QUOTED PASSAGE.
◆ ◆ ◆ ◆
Those of you who know me, know that I am fairly self-conscious (ahem) of the fact that my hair is thinning in the front of my head. The neuroses is (are?) mostly due to my mom forcibly pounding the front of her head with her forefinger and saying "Trishy! Your bald spot is showing!" Right there in the middle of dinner for my entire family to hear. At which point everyone's eyes focus squarely on my forehead.
I love her so.
And I know, I know. It's lame to blame things on your parents. But seriously? When the Woman is out in public with me and does the stomping on her head with her forefinger thing and talks through her teeth at me, after a while, a girl becomes really self-conscious.
But lately, I've been noticing it like a lot all on my own. The finger stomping is now in another state, so there's no one else to call it out to me. Except the mirrors. Sweet jesus, the mirrors! I see it all.the.time.now. So I talked to my hair stylist and she recommended I go see a dermatologist. I've gone to dermatologists before, and all they do is look at my scalp and go "hmm yeah looks like female something or other sucks to be you-itis" Whatever the word is for female genetic hair loss. I forget.
◆ ◆ ◆ ◆
DATA FOR REVIEW.
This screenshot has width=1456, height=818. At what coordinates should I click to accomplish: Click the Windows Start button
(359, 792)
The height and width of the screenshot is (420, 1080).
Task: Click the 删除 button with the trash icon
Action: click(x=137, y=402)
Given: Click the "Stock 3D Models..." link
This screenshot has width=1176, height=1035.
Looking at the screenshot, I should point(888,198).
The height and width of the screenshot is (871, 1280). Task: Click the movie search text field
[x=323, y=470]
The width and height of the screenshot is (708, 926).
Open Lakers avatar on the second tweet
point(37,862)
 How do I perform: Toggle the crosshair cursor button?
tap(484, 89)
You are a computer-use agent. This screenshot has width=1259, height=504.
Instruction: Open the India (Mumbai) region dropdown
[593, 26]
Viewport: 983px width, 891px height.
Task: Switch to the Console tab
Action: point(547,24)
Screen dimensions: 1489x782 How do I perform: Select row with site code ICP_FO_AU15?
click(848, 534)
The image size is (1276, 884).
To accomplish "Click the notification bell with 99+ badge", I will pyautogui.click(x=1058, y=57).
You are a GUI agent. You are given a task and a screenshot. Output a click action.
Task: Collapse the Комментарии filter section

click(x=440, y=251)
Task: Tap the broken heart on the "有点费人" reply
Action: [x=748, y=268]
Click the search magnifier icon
◆ ◆ ◆ ◆
DIRECTIONS.
In the post about thinning hair, recast the paragraph that opens "But lately, I've been noticing" as a brief bulleted list that keeps its main facts.

OUTPUT OF THE TASK.
- The writer now notices the thinning often, without anyone pointing it out.
- The person who used to tap her own forehead as a signal now lives in another state.
- Mirrors show the thinning all the time.
- The writer's hair stylist recommended seeing a dermatologist.
- Earlier dermatologists only looked at the scalp and diagnosed female genetic hair loss. The writer has forgotten the term for it.